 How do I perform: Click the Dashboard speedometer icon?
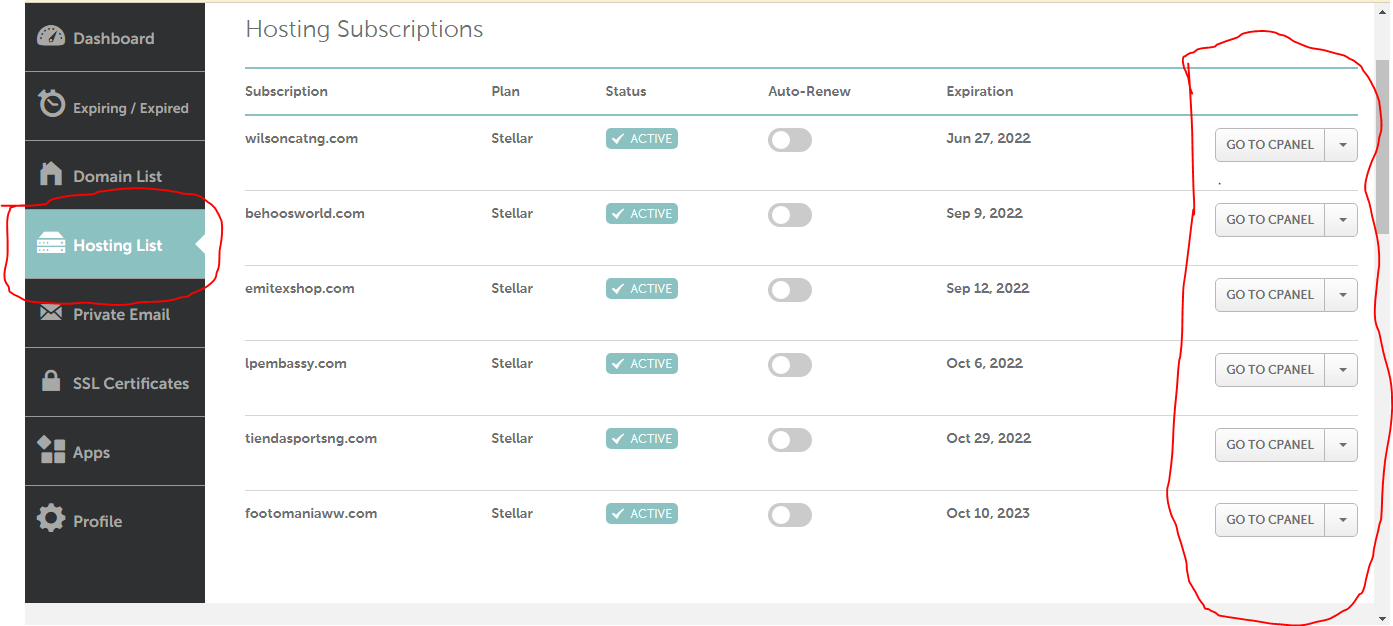click(x=49, y=37)
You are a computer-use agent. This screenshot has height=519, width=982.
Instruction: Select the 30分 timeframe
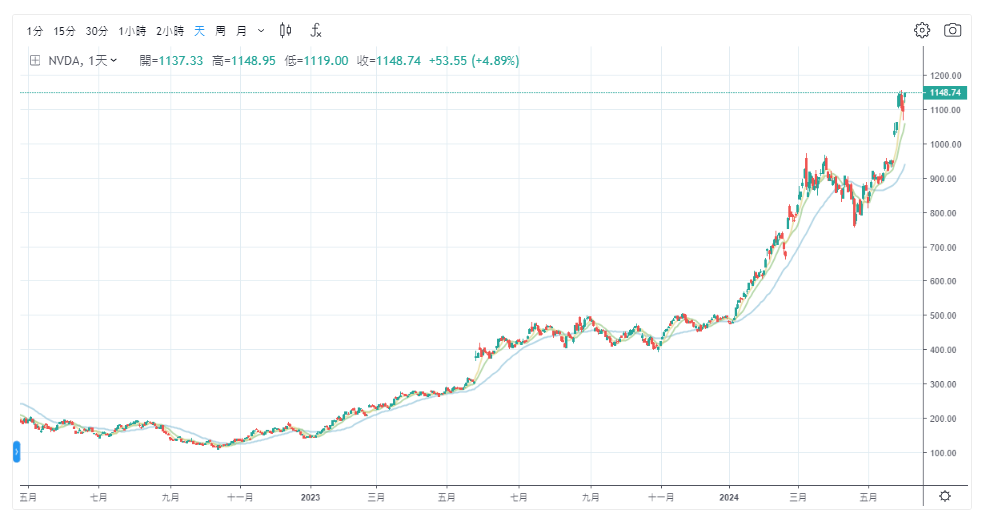[x=97, y=30]
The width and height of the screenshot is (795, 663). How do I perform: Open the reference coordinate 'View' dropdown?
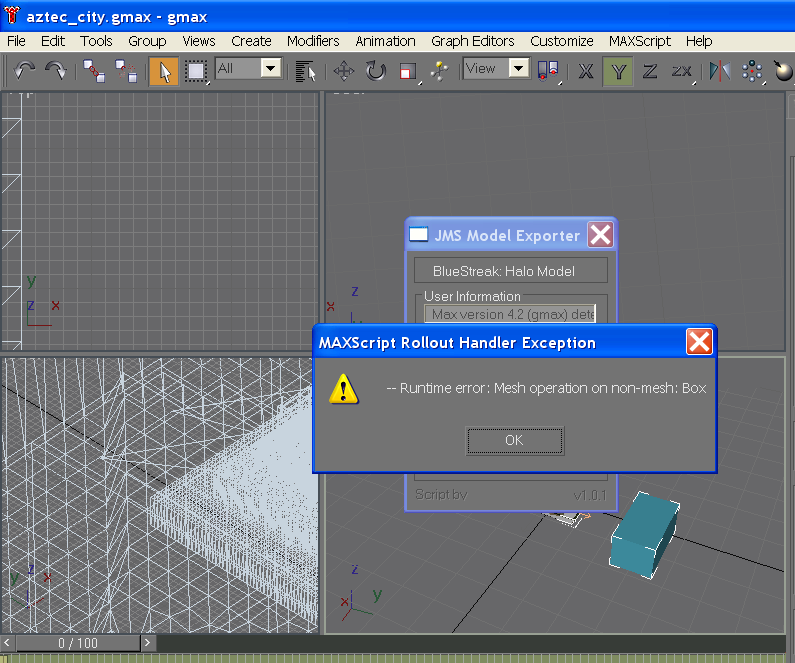coord(496,68)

::::

__AIM OF THE TASK__
Copy the records above word for word, leaving out the pictures.

__SOLUTION TO THIS EXERCISE__
 How do I perform: Click the Dashboard speedometer icon?
click(x=49, y=37)
You are a computer-use agent. This screenshot has height=519, width=982.
Instruction: Select the 30分 timeframe
[x=97, y=30]
The width and height of the screenshot is (795, 663). How do I perform: Open the reference coordinate 'View' dropdown?
coord(496,68)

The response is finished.